(Collected data)
*** Block opens ***
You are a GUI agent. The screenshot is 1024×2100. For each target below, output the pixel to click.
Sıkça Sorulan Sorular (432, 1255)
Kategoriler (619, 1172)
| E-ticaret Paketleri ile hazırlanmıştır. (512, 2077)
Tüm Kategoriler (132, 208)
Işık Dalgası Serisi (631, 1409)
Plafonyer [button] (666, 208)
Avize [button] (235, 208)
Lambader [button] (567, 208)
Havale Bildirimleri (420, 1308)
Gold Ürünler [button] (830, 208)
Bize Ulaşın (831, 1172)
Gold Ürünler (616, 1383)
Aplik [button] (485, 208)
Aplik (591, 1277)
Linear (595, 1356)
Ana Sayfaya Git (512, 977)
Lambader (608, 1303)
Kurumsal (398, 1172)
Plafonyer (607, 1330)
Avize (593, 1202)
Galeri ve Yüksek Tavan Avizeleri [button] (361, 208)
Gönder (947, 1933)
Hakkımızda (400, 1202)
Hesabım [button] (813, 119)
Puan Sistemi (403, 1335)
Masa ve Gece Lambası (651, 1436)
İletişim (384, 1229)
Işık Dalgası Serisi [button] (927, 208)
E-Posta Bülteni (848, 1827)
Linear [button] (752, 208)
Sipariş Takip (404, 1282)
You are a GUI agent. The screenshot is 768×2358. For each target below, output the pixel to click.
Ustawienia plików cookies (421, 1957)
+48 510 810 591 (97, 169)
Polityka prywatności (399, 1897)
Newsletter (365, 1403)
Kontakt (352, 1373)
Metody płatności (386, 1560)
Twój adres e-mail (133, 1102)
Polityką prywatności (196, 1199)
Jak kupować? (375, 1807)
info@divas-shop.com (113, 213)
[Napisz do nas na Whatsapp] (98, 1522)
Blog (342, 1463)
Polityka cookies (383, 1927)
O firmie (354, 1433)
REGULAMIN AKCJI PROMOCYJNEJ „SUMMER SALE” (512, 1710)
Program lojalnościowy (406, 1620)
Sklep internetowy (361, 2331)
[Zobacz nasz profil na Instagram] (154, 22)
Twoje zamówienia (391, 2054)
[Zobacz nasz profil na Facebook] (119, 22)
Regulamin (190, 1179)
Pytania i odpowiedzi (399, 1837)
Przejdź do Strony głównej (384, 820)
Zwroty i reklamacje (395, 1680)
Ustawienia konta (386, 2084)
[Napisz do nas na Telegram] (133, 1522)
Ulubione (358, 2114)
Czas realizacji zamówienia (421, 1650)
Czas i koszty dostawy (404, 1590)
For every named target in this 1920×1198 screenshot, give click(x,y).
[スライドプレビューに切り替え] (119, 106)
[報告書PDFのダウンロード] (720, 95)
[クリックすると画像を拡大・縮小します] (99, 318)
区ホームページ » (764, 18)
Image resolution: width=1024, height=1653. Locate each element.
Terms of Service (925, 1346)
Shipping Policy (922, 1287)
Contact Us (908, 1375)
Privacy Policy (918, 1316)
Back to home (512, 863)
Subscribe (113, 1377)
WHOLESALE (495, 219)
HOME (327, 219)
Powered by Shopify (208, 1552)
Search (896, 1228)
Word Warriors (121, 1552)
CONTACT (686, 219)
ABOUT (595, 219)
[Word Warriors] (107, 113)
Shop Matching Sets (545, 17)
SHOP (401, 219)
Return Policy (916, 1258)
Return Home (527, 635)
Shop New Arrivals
*** Block closes ***
TRY IT: Only one stretch of the records above is wanted: the lines between the one holding "Ustawienia konta (386, 2084)" and the one holding "Shipping Policy (922, 1287)", inclusive, reproduced exactly.

EXPECTED OUTPUT:
Ustawienia konta (386, 2084)
[Napisz do nas na Telegram] (133, 1522)
Ulubione (358, 2114)
Czas realizacji zamówienia (421, 1650)
Czas i koszty dostawy (404, 1590)
For every named target in this 1920×1198 screenshot, give click(x,y).
[スライドプレビューに切り替え] (119, 106)
[報告書PDFのダウンロード] (720, 95)
[クリックすると画像を拡大・縮小します] (99, 318)
区ホームページ » (764, 18)
Image resolution: width=1024, height=1653. Locate each element.
Terms of Service (925, 1346)
Shipping Policy (922, 1287)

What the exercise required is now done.